Anthony Boyd said:
http://www.outshine.com/top10.xhtml
Can any of the issues I outline at the linked page be fixed? I feel
like I just don't know enough about XHTML to have sorted out all the
tricks & tips. How are other people getting around these issues?
"1. Including the SYSTEM value (the URL in the DOCTYPE at the start of
an XHTML document) causes Internet Explorer 4 and a few other lesser
browsers to actually go to
www.w3.org and download the DTD every
time."
I don't believe this. What content-type are you serving your pages as?
If you're serving them as XML rather than XHTML or HTML then I suppose
some browsers may fetch the DTD but why are you serving it as XML?
"If I leave the SYSTEM value out of the DOCTYPE, the XHTML doesn't
validate."
Rubbish. A page starting with, for example, <!DOCTYPE html PUBLIC
"-//W3C//DTD XHTML 1.0 Transitional//EN"> will validate.

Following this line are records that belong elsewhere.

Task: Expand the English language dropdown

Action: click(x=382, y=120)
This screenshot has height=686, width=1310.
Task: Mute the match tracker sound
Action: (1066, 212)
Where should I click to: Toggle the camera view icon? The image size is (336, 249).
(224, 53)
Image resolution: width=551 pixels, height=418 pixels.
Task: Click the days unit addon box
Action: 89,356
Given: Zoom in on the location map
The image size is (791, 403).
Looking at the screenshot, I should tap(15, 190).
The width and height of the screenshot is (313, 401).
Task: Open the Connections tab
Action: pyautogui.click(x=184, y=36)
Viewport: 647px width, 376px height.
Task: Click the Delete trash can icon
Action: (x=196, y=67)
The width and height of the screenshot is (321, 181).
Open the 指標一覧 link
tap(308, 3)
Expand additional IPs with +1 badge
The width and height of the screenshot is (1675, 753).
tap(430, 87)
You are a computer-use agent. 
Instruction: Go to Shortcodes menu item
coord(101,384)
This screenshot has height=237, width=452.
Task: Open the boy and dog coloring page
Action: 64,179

Or are you using a custom DTD
<!DOCTYPE html SYSTEM "
http://www.example.com/mydtd.dtd">
Or have you mucked up the FPI so that the validator can't find it in
its catalogue and needs to look up the DTD by URL?
"2. The ampersand must be written as a character entity now (&
rather than &) even in comments and scripts. Yet comments and scripts
are not parsed for display! So my comments, meant to be viewed as raw
source, are now more difficult for a human to read."
I just validated a page that contained
<!-- > & -->
<p>foo & bar </p>
and it passed. The validator did comment on the second & but didn't
flag it as an error.
Scripts and styles are different but you bang on about them at length
later so we'll leave them for now.
Can you give me an example that doesn't pass?
"3. The symbols for less-than, greater-than, and apparently even the
double dash are now interpreted even in comments and scripts. If
you're trying to use JavaScript to print a tag, this can give
unpredictable results. If you use a double-dash as a poor man's
emdash, it can throw off your comments."
External files have been preferable for a long time.
BTW
-- has always ended comments
<!-- this is a comment -- this isn't -- this is -- this isn't>
Most browsers have got this wrong.
And use of the -- decrement operator in JavaScript has always been
risky if that JS is inside an SGML comment.
Note that it is XML parsers that can remove comments, not XHTML
parsers. Most XHTML is actually just HTML wearing a false nose and is
treated as such by browsers.
"4. Character encoding is optional in the XHTML 1.0 spec -- if you
don't include it, it assumes UTF-8. However, the w3.org validator
doesn't assume that, and errors out even though the document is
valid."
A problem with the validator not with XHTML.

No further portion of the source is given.